**Tarefa 1:** Reescreva em forma de lista mais breve o parágrafo do trecho que começa com "O autor diz que não ataca", mantendo seus fatos principais.
**Tarefa 2:** Atualize todo o trecho, desde "No dia em que" até "das próximas eleições.", trocando "frente de esquerda" por "coalizão de esquerda".

**Trecho do texto:**

================================

No dia em que foi lançada uma frente de esquerda, Zero Hora publicou a réplica à minha resposta ao texto de André Cauduro D’Angelo, Um problema de ancoragem. A coincidência não é à toa: ambos estamos colocando em questão os efeitos da reforma trabalhista e administrativa que serão pauta das próximas eleições.

D’Angelo inicia seu texto usando o 38º estratagema de Shopenhauer em Como Vencer um Debate Sem Ter Razão, o de passar do objeto do debate ao contendor, o que o autor faz ao expor-me como servidor público, o que não fiz com sua posição de professor de universidade privada. Essa é sua forma de acusar-me de escrever minha réplica por minha condição, como se não tivesse o direito de me defender de seus ataques ao serviço público. Os servidores públicos não são um grupo marginalizado apenas por seus baixos salários, produtos de anos sem reajuste: o são também pelo desejo de mantê-los em lugar silencioso, como a proposta de privação do direito de greve do autor propõe. O tiro sai pela culatra: ora, segundo a filósofa Djamila Ribeiro, o meu lugar de fala é sim como servidor público, que me traz a consciência das lutas de minha categoria e que me permite falar com propriedade porque eu falo a partir de minha localização social, ao contrário do que sugere nas entrelinhas o autor, a negação de meu lugar de fala, de que não tenho o direito de falar porque sou servidor público.

O autor diz que não ataca, mas que “critica” o serviço público. Não é bem assim, basta ler o texto. Críticar é analisar qualidades e defeitos, fundar critérios passíveis comuns de discussão; atacar é iniciar uma ação ofensiva contra alguma coisa, expresso na forma do desdém ao servidor, como se vê em “comemorar vitória acachapante, a sua”, “vips” e por aí vai.  Ele parte de dois pressupostos equivocados. O primeiro é considerar que os direitos dos servidores são equivalentes a privilégios, quando não são. Direitos são  estabelecidos em leis e Planos de Carreira; privilégios são vantagens estabelecidos para outras pessoas por indicação pessoal, exatamente com o que sonha os empresários das grandes corporações de plantão que defendem o fim do concurso público. O autor afirma que meu discurso é retorico, mas, quando Aristóteles definiu Retórica no livro que dedica ao tema, queria ir contra seus predecessores que tinham a debilidade de juntar em seus tratados um excesso de considerações no lugar do que deveria ser essencial, exatamente como faz meu crítico que menciona inclusive direitos que já não existem mais, como licença-prêmio e aposentadoria integral, cujos destinos fazem parte do debate eleitoral. Estamos de acordo que o serviço público não é imune a criticas, o problema é o linchamento moral que seu texto faz e que oculta o desejo do desmonte do serviço público, o que combatemos.

================================

Registros armazenados:
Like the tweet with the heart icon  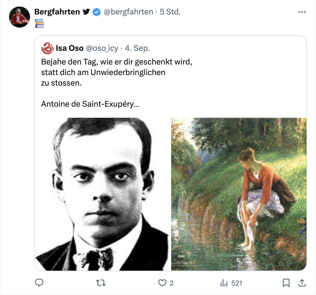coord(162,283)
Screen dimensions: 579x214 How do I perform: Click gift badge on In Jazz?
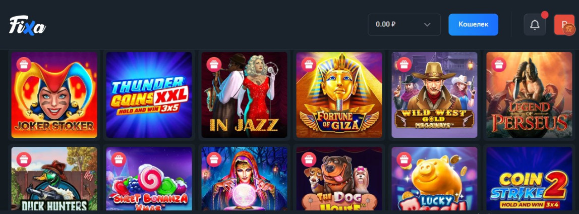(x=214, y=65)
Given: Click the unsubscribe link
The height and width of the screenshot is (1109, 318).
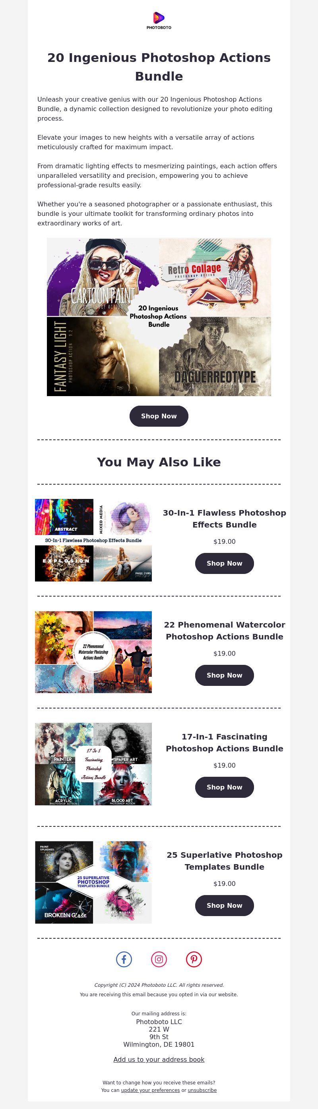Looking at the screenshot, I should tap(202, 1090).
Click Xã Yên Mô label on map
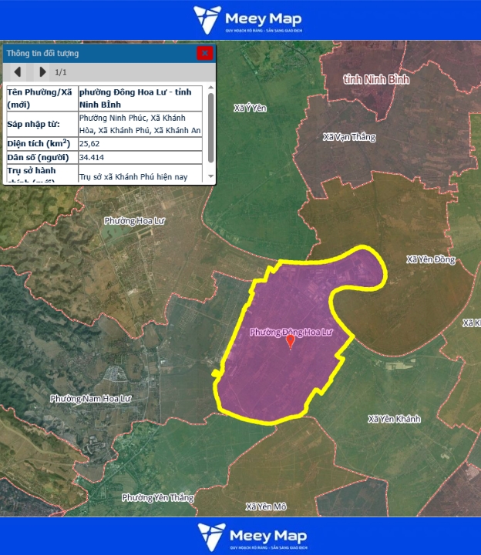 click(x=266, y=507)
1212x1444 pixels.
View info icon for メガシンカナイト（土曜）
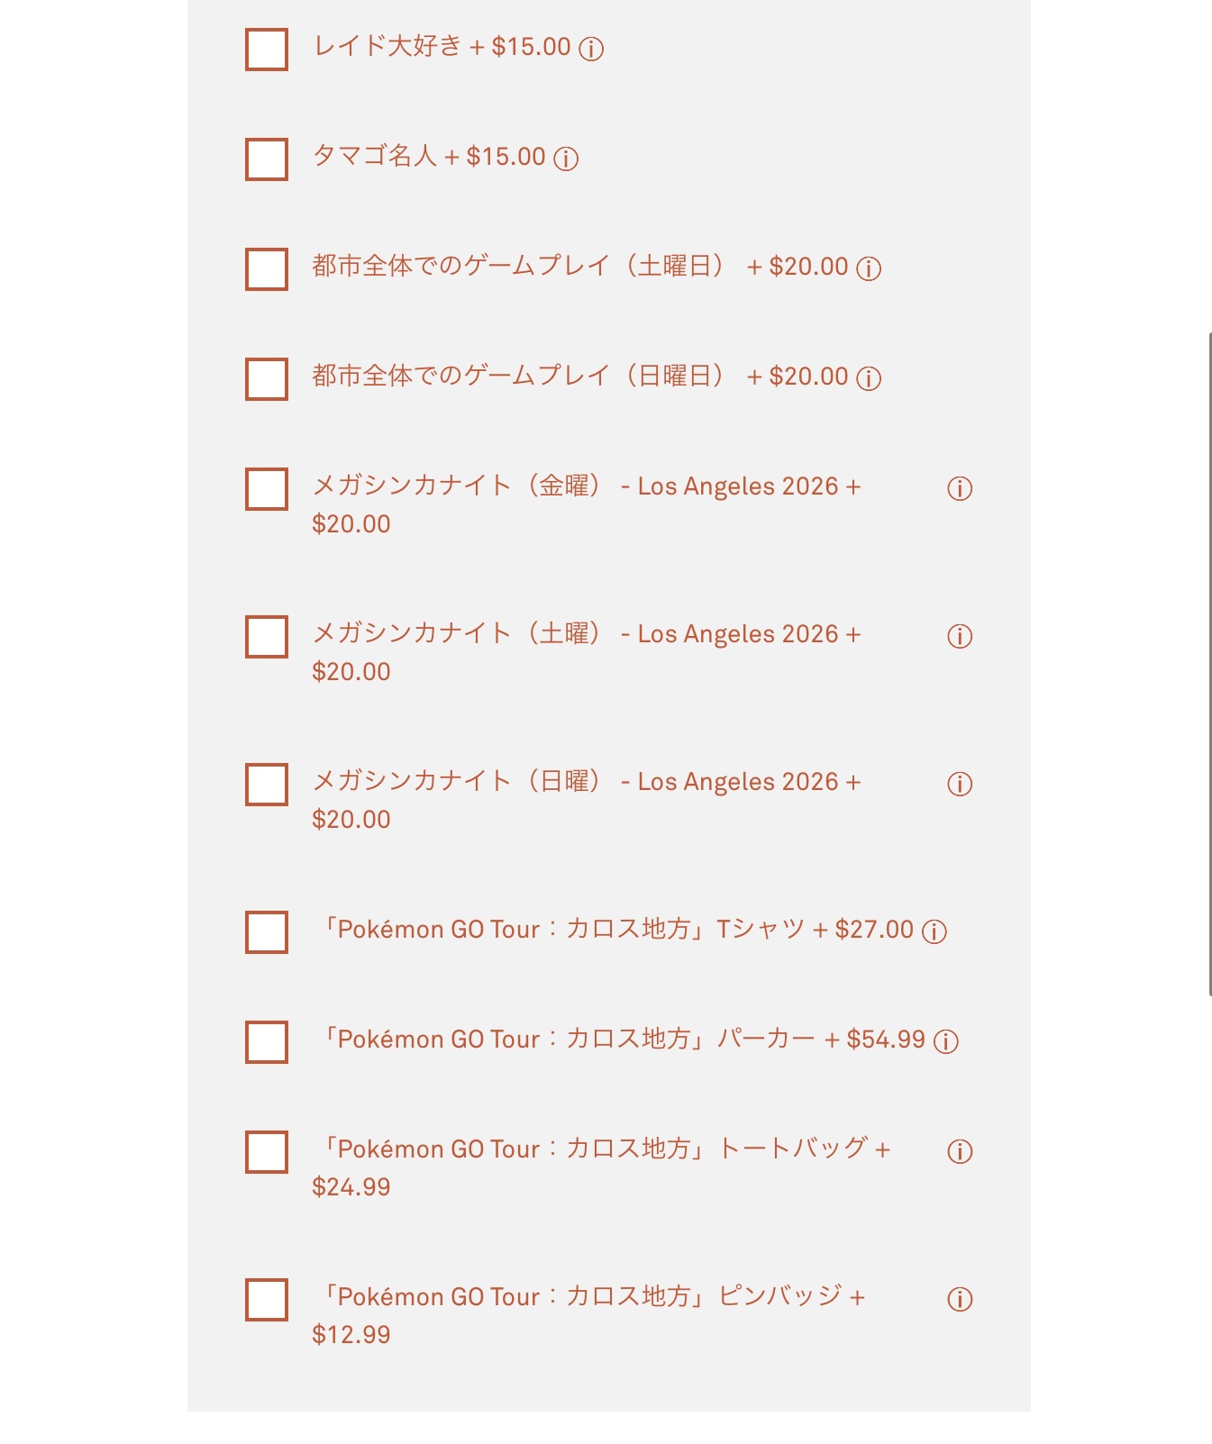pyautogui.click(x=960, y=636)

================================

**Espaço da resposta 1:**
- O autor afirma que apenas critica o serviço público, mas a leitura de seu texto mostra que ele ataca.
- Criticar é analisar qualidades e defeitos com critérios comuns de discussão. Atacar é uma ação ofensiva, que aqui aparece como desdém ao servidor ("comemorar vitória acachapante, a sua", "vips").
- O autor parte de dois pressupostos equivocados. O primeiro é tratar os direitos dos servidores como privilégios. Direitos são estabelecidos em leis e Planos de Carreira. Privilégios são vantagens obtidas por indicação pessoal, o que desejam os empresários das grandes corporações que defendem o fim do concurso público.
- O autor chama o discurso de retórico. Porém Aristóteles, ao definir a Retórica, se opunha aos predecessores que acumulavam considerações em excesso no lugar do essencial. É o que faz o crítico ao citar direitos que já não existem, como licença-prêmio e aposentadoria integral, cujos destinos estão no debate eleitoral.
- Há acordo em que o serviço público não é imune a críticas. O problema é o linchamento moral do texto, que oculta o desejo de desmonte do serviço público, algo que se combate.

**Espaço da resposta 2:**
No dia em que foi lançada uma coalizão de esquerda, Zero Hora publicou a réplica à minha resposta ao texto de André Cauduro D’Angelo, Um problema de ancoragem. A coincidência não é à toa: ambos estamos colocando em questão os efeitos da reforma trabalhista e administrativa que serão pauta das próximas eleições.